Hi Illya,
On Tue, Sep 13, 2022 at 01:43:16PM +0200, Ilya Dryomov wrote:
On Tue, Sep 13, 2022 at 3:44 AM Chris Dunlop <chris@xxxxxxxxxxxx> wrote:
What can make a "rbd unmap" fail, assuming the device is not mounted
and not (obviously) open by any other processes?
linux-5.15.58
ceph-16.2.9
I have multiple XFS on rbd filesystems, and often create rbd snapshots,
map and read-only mount the snapshot, perform some work on the fs, then
unmount and unmap. The unmap regularly (about 1 in 10 times) fails
like:
$ sudo rbd unmap /dev/rbd29
rbd: sysfs write failed
rbd: unmap failed: (16) Device or resource busy
I've double checked the device is no longer mounted, and, using "lsof"

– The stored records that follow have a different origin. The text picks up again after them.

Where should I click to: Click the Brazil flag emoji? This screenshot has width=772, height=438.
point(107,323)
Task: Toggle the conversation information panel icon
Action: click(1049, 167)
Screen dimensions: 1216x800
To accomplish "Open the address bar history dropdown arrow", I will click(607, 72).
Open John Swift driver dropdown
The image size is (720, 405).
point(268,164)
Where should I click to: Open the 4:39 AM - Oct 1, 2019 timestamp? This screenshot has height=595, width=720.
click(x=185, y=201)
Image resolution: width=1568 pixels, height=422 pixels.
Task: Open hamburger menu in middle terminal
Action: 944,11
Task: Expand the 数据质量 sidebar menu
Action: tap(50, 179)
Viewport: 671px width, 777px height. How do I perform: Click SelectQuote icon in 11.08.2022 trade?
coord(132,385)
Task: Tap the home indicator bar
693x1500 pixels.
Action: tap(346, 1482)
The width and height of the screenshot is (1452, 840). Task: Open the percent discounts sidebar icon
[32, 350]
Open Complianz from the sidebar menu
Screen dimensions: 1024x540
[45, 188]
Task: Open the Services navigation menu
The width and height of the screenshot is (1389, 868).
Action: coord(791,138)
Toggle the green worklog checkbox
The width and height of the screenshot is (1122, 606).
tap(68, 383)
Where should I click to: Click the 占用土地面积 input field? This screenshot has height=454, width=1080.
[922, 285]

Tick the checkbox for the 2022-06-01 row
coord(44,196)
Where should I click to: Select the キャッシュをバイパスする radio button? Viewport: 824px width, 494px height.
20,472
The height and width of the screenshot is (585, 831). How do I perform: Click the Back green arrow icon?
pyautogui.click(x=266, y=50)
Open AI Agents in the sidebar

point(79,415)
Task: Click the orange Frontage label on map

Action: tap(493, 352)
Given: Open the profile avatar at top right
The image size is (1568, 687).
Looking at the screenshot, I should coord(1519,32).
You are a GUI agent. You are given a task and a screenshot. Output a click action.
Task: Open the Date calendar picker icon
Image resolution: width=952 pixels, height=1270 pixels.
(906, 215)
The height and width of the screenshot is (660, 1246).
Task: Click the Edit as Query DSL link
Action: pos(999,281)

etc., nothing has the device open.
One thing that "lsof" is oblivious to is multipath, see
https://tracker.ceph.com/issues/12763.
The server is not using multipath - e.g. there's no multipathd, and:
$ find /dev/mapper/ -name '*mpath*'
...finds nothing.
I've found that waiting "a while", e.g. 5-30 minutes, will usually
allow the "busy" device to be unmapped without the -f flag.
"Device or resource busy" error from "rbd unmap" clearly indicates
that the block device is still open by something. In this case -- you
are mounting a block-level snapshot of an XFS filesystem whose "HEAD"
is already mounted -- perhaps it could be some background XFS worker
thread? I'm not sure if "nouuid" mount option solves all issues there.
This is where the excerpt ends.